3. What's to fix? Keep At Most 5 is what TiVo determined most users want as the default, so that's what it is. If you don't like it, change it. It isn't that hard - once you change it, it is changed for that SP forever. When you create a new SP you just set it to what you want - same as Keep Until I Delete.


----------



## jojodoesit (Sep 23, 2006)

megazone said:


> 1. No, still the same.
> 
> 2. Most people consider this an important feature of TiVo. If you don't want it to automatically delete, that's up to you. You can set Season Passes, etc, as Keep Until I Delete and it won't delete anything to make room. You have always been able to control that.
> 
> 3. What's to fix? Keep At Most 5 is what TiVo determined most users want as the default, so that's what it is. If you don't like it, change it. It isn't that hard - once you change it, it is changed for that SP forever.

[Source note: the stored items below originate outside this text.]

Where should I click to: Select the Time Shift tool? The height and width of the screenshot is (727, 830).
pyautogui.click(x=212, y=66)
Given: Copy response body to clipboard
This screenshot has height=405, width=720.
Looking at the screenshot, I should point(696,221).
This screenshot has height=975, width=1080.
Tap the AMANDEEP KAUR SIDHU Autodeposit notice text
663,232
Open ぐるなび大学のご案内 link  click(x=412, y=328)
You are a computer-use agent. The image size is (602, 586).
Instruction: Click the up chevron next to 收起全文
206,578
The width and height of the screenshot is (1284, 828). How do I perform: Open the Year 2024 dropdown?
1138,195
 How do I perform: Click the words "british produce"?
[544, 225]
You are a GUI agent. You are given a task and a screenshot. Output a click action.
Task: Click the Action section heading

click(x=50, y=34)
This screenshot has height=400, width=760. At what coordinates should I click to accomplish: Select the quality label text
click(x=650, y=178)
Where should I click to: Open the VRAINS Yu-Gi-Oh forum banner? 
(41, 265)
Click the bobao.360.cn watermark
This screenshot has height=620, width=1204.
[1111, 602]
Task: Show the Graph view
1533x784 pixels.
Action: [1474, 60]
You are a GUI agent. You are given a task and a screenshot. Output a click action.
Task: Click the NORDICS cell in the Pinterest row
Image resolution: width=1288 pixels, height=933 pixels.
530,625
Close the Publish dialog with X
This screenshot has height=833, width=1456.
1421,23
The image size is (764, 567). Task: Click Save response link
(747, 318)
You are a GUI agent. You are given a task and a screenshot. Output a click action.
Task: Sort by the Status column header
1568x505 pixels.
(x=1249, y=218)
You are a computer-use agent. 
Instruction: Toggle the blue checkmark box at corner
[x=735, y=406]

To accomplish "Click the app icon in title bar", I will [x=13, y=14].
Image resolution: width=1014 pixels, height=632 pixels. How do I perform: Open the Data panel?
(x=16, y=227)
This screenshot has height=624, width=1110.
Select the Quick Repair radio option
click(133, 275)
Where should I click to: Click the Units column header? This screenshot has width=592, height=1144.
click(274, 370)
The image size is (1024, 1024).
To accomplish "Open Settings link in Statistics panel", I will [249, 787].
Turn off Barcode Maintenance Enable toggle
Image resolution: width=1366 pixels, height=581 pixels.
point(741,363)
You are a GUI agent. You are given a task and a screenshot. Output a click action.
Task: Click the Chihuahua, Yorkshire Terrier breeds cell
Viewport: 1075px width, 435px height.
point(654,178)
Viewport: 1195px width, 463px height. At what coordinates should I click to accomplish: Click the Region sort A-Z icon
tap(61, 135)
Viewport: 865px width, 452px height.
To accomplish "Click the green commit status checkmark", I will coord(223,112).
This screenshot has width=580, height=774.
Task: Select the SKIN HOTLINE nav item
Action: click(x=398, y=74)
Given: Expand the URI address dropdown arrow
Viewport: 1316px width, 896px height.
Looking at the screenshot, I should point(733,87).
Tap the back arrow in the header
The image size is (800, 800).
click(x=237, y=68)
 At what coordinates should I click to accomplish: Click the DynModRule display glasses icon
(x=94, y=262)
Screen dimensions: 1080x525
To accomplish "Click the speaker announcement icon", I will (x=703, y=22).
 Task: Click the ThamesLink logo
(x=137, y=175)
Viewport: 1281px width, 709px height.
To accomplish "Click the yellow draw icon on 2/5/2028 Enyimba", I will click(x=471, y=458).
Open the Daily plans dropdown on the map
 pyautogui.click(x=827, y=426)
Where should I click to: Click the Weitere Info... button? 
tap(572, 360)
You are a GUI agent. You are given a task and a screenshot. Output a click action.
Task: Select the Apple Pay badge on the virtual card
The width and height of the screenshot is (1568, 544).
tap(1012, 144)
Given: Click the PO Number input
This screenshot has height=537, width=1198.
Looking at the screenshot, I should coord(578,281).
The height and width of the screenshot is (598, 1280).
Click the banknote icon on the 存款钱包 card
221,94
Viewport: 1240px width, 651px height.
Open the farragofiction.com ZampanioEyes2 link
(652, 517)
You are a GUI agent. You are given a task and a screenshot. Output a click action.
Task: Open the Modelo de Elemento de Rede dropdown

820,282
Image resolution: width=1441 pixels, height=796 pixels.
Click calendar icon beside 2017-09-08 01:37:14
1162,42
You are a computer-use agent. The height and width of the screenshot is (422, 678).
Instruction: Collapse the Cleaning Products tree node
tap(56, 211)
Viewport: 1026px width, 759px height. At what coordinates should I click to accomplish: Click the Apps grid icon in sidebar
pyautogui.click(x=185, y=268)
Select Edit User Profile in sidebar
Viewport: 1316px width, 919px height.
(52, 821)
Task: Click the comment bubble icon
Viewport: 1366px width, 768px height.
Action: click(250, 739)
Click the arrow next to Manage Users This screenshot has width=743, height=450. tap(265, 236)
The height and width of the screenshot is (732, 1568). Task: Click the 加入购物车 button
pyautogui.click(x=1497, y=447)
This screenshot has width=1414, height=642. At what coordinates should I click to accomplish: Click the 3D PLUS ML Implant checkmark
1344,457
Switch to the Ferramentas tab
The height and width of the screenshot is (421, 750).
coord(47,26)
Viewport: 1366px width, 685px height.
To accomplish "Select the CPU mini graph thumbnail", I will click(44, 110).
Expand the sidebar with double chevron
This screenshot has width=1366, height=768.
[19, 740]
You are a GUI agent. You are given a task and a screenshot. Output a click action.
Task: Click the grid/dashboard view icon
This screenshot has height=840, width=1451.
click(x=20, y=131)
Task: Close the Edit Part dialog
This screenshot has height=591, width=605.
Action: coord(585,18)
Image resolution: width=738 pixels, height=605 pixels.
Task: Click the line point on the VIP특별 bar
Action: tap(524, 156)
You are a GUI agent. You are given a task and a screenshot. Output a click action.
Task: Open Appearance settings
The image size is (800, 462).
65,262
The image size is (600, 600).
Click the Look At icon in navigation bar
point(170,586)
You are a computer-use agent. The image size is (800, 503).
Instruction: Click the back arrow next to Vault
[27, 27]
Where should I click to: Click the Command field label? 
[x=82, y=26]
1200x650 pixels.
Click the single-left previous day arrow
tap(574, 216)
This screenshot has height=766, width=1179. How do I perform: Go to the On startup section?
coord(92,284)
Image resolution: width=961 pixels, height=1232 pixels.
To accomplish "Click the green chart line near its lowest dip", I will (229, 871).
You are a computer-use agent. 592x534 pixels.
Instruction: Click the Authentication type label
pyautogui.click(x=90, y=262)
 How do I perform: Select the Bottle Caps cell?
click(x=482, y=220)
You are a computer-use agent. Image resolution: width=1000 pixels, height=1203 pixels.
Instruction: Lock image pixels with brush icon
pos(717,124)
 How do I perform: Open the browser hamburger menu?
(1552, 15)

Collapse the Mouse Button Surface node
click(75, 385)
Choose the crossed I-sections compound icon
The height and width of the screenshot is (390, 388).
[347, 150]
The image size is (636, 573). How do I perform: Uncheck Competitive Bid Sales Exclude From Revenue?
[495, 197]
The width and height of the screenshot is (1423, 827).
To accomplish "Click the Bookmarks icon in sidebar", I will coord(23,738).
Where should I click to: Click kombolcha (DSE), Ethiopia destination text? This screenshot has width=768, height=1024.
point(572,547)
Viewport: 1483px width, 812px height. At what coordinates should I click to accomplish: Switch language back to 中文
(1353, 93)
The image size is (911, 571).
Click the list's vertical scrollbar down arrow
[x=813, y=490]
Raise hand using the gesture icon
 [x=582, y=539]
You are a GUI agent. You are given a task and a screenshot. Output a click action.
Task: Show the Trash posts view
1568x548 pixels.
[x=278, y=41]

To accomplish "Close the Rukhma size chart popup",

When you create a new SP you just set it to what you want - same as Keep Until I Delete.


As an old programmer these default settings seem outlandish to me.

The default should be don't erase anything I've specifically told it to record, obviously, and no limits on anything. Then anyone can reset these if they want their shows to be mindlessly erased or they think they want the recording limits.

No other recording device I know of has ever been configured this way. It's inconvenient and it's dangerous for your data.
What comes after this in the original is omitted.